-- Begin Provided entries --

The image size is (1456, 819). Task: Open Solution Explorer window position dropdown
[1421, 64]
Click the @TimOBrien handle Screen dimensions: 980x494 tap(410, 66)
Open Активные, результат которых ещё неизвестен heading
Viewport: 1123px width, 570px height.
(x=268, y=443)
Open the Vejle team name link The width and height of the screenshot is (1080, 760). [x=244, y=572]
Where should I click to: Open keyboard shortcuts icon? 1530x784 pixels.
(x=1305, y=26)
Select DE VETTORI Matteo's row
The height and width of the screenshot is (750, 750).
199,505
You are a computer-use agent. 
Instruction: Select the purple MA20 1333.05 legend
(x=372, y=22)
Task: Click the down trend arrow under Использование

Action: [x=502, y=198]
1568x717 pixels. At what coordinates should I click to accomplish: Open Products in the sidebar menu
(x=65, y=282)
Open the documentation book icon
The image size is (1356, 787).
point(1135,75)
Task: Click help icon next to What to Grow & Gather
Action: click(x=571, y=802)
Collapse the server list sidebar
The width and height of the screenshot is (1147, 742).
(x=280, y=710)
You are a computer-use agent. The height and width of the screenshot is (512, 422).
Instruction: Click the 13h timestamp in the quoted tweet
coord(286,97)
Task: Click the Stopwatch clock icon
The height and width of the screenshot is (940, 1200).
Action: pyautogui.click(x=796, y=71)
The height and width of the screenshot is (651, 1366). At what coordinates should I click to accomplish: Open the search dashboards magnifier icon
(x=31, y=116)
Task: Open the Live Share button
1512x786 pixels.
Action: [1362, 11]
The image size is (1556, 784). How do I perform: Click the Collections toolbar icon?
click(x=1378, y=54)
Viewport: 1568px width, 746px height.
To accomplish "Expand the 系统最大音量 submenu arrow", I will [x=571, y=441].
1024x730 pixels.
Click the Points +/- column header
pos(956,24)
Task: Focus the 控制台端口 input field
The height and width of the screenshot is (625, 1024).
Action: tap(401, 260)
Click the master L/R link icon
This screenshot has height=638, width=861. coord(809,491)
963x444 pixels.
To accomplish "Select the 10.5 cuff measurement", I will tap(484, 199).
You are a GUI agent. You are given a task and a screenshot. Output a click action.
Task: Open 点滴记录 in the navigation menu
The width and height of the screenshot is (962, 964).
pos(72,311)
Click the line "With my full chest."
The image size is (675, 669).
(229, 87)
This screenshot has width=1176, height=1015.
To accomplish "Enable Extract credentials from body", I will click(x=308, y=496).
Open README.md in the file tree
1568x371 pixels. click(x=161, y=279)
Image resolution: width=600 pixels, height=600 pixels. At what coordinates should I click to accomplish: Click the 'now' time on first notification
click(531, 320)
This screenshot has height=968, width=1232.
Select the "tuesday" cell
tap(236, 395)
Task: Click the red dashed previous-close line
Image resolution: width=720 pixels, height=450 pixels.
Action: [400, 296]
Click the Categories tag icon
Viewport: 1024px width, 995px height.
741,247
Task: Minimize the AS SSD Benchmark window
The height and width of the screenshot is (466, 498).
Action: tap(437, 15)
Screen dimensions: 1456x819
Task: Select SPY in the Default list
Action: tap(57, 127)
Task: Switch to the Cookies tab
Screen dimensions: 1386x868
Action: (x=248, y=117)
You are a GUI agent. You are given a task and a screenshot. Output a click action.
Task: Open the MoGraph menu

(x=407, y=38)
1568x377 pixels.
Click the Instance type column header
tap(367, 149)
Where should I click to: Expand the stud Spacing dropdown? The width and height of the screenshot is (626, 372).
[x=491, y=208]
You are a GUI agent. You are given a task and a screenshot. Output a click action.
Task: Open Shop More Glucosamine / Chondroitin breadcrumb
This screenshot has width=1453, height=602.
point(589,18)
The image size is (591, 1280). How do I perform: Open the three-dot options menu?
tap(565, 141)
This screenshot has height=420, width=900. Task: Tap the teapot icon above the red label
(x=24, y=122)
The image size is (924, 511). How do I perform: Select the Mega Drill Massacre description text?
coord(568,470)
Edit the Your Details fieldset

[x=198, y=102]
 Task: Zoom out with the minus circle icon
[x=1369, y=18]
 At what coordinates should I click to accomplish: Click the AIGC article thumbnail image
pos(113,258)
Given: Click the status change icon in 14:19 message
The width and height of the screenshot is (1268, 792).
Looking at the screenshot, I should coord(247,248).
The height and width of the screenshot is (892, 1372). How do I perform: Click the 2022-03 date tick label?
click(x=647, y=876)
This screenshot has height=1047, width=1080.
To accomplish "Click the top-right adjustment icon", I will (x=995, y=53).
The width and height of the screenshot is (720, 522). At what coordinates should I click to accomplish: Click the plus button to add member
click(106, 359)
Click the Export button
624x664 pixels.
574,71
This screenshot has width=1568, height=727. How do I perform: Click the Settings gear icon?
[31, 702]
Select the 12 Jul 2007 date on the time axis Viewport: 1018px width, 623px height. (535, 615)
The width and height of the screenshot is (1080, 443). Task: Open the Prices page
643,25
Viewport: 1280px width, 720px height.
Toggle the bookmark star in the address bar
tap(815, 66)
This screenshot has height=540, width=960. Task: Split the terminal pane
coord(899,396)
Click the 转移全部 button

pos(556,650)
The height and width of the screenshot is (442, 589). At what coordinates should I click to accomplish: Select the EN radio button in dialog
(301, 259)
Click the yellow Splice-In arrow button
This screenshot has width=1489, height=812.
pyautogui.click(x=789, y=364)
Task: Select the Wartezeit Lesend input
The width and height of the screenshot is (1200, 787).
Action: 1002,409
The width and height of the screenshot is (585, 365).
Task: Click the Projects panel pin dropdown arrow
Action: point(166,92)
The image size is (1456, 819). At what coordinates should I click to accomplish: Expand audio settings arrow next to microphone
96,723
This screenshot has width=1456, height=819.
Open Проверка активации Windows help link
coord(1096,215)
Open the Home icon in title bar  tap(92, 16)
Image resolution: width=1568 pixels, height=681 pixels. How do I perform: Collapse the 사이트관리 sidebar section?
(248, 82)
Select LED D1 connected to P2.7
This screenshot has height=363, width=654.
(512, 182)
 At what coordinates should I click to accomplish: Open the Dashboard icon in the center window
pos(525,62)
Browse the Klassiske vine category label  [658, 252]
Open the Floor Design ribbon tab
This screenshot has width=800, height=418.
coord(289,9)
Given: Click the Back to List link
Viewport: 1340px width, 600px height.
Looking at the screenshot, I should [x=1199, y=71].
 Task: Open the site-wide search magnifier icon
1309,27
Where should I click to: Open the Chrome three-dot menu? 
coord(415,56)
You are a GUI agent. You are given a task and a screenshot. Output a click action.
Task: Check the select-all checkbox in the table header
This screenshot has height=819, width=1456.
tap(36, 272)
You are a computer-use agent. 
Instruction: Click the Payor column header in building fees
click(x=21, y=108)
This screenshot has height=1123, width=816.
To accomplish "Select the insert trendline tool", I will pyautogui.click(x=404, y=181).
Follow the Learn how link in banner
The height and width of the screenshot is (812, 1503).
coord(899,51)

-- End Provided entries --

Write out every row above verbatim, preserving each line as given.

The image size is (1456, 819). Task: Open Solution Explorer window position dropdown
[1421, 64]
Click the @TimOBrien handle Screen dimensions: 980x494 tap(410, 66)
Open Активные, результат которых ещё неизвестен heading
Viewport: 1123px width, 570px height.
(x=268, y=443)
Open the Vejle team name link The width and height of the screenshot is (1080, 760). [x=244, y=572]
Where should I click to: Open keyboard shortcuts icon? 1530x784 pixels.
(x=1305, y=26)
Select DE VETTORI Matteo's row
The height and width of the screenshot is (750, 750).
199,505
You are a computer-use agent. 
Instruction: Select the purple MA20 1333.05 legend
(x=372, y=22)
Task: Click the down trend arrow under Использование

Action: [x=502, y=198]
1568x717 pixels. At what coordinates should I click to accomplish: Open Products in the sidebar menu
(x=65, y=282)
Open the documentation book icon
The image size is (1356, 787).
point(1135,75)
Task: Click help icon next to What to Grow & Gather
Action: click(x=571, y=802)
Collapse the server list sidebar
The width and height of the screenshot is (1147, 742).
(x=280, y=710)
You are a computer-use agent. The height and width of the screenshot is (512, 422).
Instruction: Click the 13h timestamp in the quoted tweet
coord(286,97)
Task: Click the Stopwatch clock icon
The height and width of the screenshot is (940, 1200).
Action: pyautogui.click(x=796, y=71)
The height and width of the screenshot is (651, 1366). At what coordinates should I click to accomplish: Open the search dashboards magnifier icon
(x=31, y=116)
Task: Open the Live Share button
1512x786 pixels.
Action: [1362, 11]
The image size is (1556, 784). How do I perform: Click the Collections toolbar icon?
click(x=1378, y=54)
Viewport: 1568px width, 746px height.
To accomplish "Expand the 系统最大音量 submenu arrow", I will [x=571, y=441].
1024x730 pixels.
Click the Points +/- column header
pos(956,24)
Task: Focus the 控制台端口 input field
The height and width of the screenshot is (625, 1024).
Action: tap(401, 260)
Click the master L/R link icon
This screenshot has height=638, width=861. coord(809,491)
963x444 pixels.
To accomplish "Select the 10.5 cuff measurement", I will tap(484, 199).
You are a GUI agent. You are given a task and a screenshot. Output a click action.
Task: Open 点滴记录 in the navigation menu
The width and height of the screenshot is (962, 964).
pos(72,311)
Click the line "With my full chest."
The image size is (675, 669).
(229, 87)
This screenshot has width=1176, height=1015.
To accomplish "Enable Extract credentials from body", I will click(x=308, y=496).
Open README.md in the file tree
1568x371 pixels. click(x=161, y=279)
Image resolution: width=600 pixels, height=600 pixels. At what coordinates should I click to accomplish: Click the 'now' time on first notification
click(531, 320)
This screenshot has height=968, width=1232.
Select the "tuesday" cell
tap(236, 395)
Task: Click the red dashed previous-close line
Image resolution: width=720 pixels, height=450 pixels.
Action: [400, 296]
Click the Categories tag icon
Viewport: 1024px width, 995px height.
741,247
Task: Minimize the AS SSD Benchmark window
The height and width of the screenshot is (466, 498).
Action: tap(437, 15)
Screen dimensions: 1456x819
Task: Select SPY in the Default list
Action: tap(57, 127)
Task: Switch to the Cookies tab
Screen dimensions: 1386x868
Action: (x=248, y=117)
You are a GUI agent. You are given a task and a screenshot. Output a click action.
Task: Open the MoGraph menu

(x=407, y=38)
1568x377 pixels.
Click the Instance type column header
tap(367, 149)
Where should I click to: Expand the stud Spacing dropdown? The width and height of the screenshot is (626, 372).
[x=491, y=208]
You are a GUI agent. You are given a task and a screenshot. Output a click action.
Task: Open Shop More Glucosamine / Chondroitin breadcrumb
This screenshot has width=1453, height=602.
point(589,18)
The image size is (591, 1280). How do I perform: Open the three-dot options menu?
tap(565, 141)
This screenshot has height=420, width=900. Task: Tap the teapot icon above the red label
(x=24, y=122)
The image size is (924, 511). How do I perform: Select the Mega Drill Massacre description text?
coord(568,470)
Edit the Your Details fieldset

[x=198, y=102]
 Task: Zoom out with the minus circle icon
[x=1369, y=18]
 At what coordinates should I click to accomplish: Click the AIGC article thumbnail image
pos(113,258)
Given: Click the status change icon in 14:19 message
The width and height of the screenshot is (1268, 792).
Looking at the screenshot, I should coord(247,248).
The height and width of the screenshot is (892, 1372). How do I perform: Click the 2022-03 date tick label?
click(x=647, y=876)
This screenshot has height=1047, width=1080.
To accomplish "Click the top-right adjustment icon", I will (x=995, y=53).
The width and height of the screenshot is (720, 522). At what coordinates should I click to accomplish: Click the plus button to add member
click(106, 359)
Click the Export button
624x664 pixels.
574,71
This screenshot has width=1568, height=727. How do I perform: Click the Settings gear icon?
[31, 702]
Select the 12 Jul 2007 date on the time axis Viewport: 1018px width, 623px height. (535, 615)
The width and height of the screenshot is (1080, 443). Task: Open the Prices page
643,25
Viewport: 1280px width, 720px height.
Toggle the bookmark star in the address bar
tap(815, 66)
This screenshot has height=540, width=960. Task: Split the terminal pane
coord(899,396)
Click the 转移全部 button

pos(556,650)
The height and width of the screenshot is (442, 589). At what coordinates should I click to accomplish: Select the EN radio button in dialog
(301, 259)
Click the yellow Splice-In arrow button
This screenshot has width=1489, height=812.
pyautogui.click(x=789, y=364)
Task: Select the Wartezeit Lesend input
The width and height of the screenshot is (1200, 787).
Action: 1002,409
The width and height of the screenshot is (585, 365).
Task: Click the Projects panel pin dropdown arrow
Action: point(166,92)
The image size is (1456, 819). At what coordinates should I click to accomplish: Expand audio settings arrow next to microphone
96,723
This screenshot has width=1456, height=819.
Open Проверка активации Windows help link
coord(1096,215)
Open the Home icon in title bar  tap(92, 16)
Image resolution: width=1568 pixels, height=681 pixels. How do I perform: Collapse the 사이트관리 sidebar section?
(248, 82)
Select LED D1 connected to P2.7
This screenshot has height=363, width=654.
(512, 182)
 At what coordinates should I click to accomplish: Open the Dashboard icon in the center window
pos(525,62)
Browse the Klassiske vine category label  [658, 252]
Open the Floor Design ribbon tab
This screenshot has width=800, height=418.
coord(289,9)
Given: Click the Back to List link
Viewport: 1340px width, 600px height.
Looking at the screenshot, I should [x=1199, y=71].
 Task: Open the site-wide search magnifier icon
1309,27
Where should I click to: Open the Chrome three-dot menu? 
coord(415,56)
You are a GUI agent. You are given a task and a screenshot. Output a click action.
Task: Check the select-all checkbox in the table header
This screenshot has height=819, width=1456.
tap(36, 272)
You are a computer-use agent. 
Instruction: Click the Payor column header in building fees
click(x=21, y=108)
This screenshot has height=1123, width=816.
To accomplish "Select the insert trendline tool", I will pyautogui.click(x=404, y=181).
Follow the Learn how link in banner
The height and width of the screenshot is (812, 1503).
coord(899,51)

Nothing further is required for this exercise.